Quando durante il Festival di Sanremo, evento che mi sembra andato in scena millenni fa, Luca Barbarossa è venuto ospite a Attico Monina, lo show andato in onda su OMTv.it direttamente da un megaattico con vista sulla riviera dei fiori, io e lui abbiamo scherzato su una cosa a beneficio delle telecamere.

Oggi, trentasettesimo giorno di autoclausura, vorrei partire da qui.

Luca Barbarossa è non solo un grandissimo cantautore, quando tutto questo sarà finito e avrete ripreso le vecchie abitudini di una volta, come non guardare in cagnesco chiunque sia a meno di due metri da voi, andatevelo a vedere in concerto, è un vero balsamo per l’anima, Luca Barbarossa è anche un grandissimo entertainer, se non lo avete mai sentito su Radio Rai 2, nel suo Social Club, beh, vi siete persi un grande show, rimediate anche in tal senso.

Comunque, quando Luca Barbarossa è venuto a trovarmi a Attico Monina, due vite fa, abbiamo scherzato sul fatto che gente come noi, che lavora nel mondo dello spettacolo, seppur con ruoli diversi, è costretta a essere sempre up, performativi, come i pornoattori.

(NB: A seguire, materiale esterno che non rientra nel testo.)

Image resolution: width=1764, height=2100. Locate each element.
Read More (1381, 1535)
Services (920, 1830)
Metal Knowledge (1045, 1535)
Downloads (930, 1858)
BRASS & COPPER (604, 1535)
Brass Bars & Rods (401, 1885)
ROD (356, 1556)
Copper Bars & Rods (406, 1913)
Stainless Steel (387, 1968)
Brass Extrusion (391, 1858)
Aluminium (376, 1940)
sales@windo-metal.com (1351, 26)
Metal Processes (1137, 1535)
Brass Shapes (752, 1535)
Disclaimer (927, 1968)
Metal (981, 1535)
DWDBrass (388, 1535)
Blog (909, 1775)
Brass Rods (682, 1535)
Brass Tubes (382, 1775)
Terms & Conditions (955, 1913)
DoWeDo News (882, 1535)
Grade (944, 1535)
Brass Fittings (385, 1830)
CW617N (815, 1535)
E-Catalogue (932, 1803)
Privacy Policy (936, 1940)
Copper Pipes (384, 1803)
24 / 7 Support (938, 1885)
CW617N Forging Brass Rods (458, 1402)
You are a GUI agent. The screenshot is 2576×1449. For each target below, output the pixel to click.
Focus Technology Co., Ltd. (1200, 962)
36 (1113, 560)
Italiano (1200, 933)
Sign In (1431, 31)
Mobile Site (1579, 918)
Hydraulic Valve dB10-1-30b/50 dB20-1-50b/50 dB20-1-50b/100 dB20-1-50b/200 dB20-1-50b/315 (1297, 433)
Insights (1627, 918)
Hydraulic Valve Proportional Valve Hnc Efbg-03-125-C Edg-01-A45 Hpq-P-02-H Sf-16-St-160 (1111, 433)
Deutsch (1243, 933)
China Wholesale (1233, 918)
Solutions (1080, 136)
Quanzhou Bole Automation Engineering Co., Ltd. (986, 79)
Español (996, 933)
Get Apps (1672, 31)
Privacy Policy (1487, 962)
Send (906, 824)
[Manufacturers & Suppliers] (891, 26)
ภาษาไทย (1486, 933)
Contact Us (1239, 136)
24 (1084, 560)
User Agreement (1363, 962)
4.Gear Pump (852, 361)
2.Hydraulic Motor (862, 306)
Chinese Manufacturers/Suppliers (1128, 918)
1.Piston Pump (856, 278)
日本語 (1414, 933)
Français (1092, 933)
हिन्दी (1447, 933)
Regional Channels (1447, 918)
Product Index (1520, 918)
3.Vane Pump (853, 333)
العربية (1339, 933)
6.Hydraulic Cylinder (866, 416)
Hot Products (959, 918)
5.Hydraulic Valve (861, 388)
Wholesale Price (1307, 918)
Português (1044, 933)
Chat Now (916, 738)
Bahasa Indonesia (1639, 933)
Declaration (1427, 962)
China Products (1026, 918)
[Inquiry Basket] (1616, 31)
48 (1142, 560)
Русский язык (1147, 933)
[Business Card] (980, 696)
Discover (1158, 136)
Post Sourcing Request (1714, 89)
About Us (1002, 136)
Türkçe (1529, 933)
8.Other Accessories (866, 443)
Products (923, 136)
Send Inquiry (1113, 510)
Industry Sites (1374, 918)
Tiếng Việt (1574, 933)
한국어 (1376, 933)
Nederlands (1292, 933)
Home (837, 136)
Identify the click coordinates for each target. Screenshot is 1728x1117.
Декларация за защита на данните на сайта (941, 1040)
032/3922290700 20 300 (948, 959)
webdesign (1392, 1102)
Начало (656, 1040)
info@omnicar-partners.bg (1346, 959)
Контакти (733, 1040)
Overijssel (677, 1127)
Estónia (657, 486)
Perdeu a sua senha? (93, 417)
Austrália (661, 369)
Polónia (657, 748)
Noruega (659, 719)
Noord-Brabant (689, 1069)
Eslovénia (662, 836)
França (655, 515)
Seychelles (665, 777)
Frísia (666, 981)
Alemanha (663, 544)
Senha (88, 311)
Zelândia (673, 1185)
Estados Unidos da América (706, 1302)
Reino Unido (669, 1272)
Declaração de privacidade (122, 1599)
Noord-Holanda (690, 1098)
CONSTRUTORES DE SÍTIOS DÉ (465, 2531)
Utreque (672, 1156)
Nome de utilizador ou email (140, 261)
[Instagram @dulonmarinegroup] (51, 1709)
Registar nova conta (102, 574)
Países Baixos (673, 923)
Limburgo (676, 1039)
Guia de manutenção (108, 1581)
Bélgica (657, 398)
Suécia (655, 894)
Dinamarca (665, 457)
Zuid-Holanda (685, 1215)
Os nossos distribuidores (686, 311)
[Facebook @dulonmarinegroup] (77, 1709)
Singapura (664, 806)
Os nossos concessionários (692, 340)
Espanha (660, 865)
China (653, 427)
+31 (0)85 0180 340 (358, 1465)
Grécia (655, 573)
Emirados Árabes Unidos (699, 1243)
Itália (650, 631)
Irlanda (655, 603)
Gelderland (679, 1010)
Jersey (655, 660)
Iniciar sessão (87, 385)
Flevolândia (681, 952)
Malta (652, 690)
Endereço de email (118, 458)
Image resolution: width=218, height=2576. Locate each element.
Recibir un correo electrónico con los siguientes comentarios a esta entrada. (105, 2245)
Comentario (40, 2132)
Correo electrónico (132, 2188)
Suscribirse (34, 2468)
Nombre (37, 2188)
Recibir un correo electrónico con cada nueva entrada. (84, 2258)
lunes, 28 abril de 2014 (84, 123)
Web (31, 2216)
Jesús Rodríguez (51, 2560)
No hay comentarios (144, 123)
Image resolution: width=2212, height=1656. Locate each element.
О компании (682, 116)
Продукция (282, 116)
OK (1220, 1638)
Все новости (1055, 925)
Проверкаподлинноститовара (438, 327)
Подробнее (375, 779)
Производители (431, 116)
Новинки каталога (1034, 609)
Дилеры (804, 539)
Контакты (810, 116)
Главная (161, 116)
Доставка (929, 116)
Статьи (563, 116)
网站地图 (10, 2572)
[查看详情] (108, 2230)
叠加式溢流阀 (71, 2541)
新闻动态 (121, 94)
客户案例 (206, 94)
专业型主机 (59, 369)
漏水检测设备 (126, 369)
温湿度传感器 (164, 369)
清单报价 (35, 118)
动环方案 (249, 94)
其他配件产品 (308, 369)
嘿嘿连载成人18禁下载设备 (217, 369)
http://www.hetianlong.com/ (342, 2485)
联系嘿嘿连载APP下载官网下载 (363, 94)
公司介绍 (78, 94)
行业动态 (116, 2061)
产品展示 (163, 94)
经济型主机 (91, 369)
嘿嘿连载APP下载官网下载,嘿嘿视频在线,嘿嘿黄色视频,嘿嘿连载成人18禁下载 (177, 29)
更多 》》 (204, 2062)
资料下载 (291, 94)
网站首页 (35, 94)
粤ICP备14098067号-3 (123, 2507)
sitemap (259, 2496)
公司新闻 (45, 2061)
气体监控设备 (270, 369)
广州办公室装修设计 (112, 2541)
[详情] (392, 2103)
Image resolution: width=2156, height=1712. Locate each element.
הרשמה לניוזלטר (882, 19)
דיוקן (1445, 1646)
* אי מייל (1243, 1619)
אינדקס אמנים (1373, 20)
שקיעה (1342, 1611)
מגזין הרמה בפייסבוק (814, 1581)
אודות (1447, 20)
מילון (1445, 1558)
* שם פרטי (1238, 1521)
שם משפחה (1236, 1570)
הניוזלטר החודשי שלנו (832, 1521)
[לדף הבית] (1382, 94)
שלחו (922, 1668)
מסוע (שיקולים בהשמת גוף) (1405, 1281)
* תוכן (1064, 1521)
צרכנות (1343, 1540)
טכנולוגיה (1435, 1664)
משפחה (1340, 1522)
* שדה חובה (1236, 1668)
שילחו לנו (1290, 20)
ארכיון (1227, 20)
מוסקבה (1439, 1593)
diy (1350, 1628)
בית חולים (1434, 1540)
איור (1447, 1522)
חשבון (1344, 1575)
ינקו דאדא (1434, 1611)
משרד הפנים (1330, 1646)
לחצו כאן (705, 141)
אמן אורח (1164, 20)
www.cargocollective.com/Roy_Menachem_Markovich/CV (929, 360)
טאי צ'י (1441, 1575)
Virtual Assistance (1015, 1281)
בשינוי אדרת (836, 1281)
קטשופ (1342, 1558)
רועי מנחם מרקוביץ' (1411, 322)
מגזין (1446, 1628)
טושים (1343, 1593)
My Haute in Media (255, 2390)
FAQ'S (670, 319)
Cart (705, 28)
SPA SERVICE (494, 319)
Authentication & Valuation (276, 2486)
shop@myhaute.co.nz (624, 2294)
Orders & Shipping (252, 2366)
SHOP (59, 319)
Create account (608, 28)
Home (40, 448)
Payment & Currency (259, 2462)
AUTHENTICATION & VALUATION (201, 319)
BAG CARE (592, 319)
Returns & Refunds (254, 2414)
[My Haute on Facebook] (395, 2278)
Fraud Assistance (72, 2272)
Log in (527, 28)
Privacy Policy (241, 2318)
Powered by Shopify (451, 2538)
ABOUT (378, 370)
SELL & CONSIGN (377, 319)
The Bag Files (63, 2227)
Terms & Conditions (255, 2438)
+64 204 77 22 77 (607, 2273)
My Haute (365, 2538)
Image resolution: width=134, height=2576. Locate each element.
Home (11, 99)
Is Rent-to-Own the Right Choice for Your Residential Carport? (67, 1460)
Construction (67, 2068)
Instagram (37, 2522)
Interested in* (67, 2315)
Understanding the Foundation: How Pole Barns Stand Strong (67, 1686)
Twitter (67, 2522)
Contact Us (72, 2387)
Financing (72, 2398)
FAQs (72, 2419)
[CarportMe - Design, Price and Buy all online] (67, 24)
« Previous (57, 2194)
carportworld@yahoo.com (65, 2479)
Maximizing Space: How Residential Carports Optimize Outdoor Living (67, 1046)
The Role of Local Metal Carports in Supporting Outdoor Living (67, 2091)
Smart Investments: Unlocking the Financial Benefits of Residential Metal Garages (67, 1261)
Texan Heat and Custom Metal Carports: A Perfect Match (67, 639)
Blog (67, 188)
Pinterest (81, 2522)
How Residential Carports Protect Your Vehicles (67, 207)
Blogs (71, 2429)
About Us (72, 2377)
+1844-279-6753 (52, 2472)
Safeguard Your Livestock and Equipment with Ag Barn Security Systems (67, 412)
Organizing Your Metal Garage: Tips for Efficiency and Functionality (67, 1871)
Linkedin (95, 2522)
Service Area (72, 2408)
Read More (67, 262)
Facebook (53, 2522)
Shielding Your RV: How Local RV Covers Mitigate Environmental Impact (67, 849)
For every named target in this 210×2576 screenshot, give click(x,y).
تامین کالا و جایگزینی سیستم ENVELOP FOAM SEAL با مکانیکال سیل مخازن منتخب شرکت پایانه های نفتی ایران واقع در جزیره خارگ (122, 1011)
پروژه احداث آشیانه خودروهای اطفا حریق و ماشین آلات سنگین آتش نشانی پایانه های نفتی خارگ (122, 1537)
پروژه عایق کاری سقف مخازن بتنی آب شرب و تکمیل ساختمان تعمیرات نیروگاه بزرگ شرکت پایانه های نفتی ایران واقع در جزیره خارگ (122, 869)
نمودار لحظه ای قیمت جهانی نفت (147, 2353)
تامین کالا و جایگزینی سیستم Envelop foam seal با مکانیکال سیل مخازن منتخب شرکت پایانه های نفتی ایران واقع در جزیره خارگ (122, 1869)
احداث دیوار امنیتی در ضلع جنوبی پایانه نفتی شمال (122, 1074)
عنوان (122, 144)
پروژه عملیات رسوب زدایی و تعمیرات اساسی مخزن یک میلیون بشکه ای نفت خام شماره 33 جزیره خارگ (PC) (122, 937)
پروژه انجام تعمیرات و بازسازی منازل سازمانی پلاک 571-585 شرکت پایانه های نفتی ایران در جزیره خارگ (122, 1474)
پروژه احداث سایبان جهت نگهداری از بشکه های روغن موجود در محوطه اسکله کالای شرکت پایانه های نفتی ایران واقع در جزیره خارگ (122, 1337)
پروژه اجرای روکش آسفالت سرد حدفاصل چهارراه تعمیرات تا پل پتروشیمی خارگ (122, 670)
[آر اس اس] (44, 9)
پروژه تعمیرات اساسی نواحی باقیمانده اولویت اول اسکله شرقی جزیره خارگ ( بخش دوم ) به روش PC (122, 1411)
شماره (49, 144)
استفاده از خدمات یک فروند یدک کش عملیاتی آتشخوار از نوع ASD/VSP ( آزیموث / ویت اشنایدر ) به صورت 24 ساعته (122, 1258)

Lui, ovviamente, parlava per sé, nel senso che partiva dal fatto di essere in quel frullatore chiamato Festival della Canzone Italiana e parlando del se stesso dentro quel frullatore si è autodefinito, spero non sia necessario sottolineare “scherzosamente”, un pornoattore. Fatto che ovviamente mi ha dato il la per definirmi come la sua controfigura nelle scene più hard, sorta di stuntman del porno. Risate e applausi, abbiamo un buon feeling, io e Luca Barbarossa.

Essere pornoattori e stuntman di pornoattori.

Ecco, parto da qui.

Ma lo faccio alla mia maniera, andando quindi qualche passo indietro, o a lato, non saprei dire con precisione visto che lo stare a casa ha cambiato non solo la percezione del tempo, ma anche dello spazio.

Io per vivere scrivo.

Detto così, lo so, sembro uno alla Massimo Gramellini, di quelli che tendono a dire cose che riscaldino i cuori sensibili di chi legge. Non esattamente la parte preponderante della mia personalità e quindi della mia poetica, converrete, riscaldare i cuori, né caratteristica primaria della mia attitudine.

Non saprei dire se è vero, nel senso che non ho idea se lo scrivere in qualche modo mi mantenga in vita da un punto di vista spirituale, mentale, fisico, non so, per intendersi, se di fronte a una vincita milionaria, vincita milionaria che non può arrivare perché non gioco, continuerei a scrivere o me ne andrei ai Caraibi a lanciare ghiaccioli ai deflini, ma so, invece, che quando presento il mio Modello Unico la stragrande maggioranza delle entrate arriva dalla scrittura, questo intendevo.

Vivo scrivendo, come lavoro.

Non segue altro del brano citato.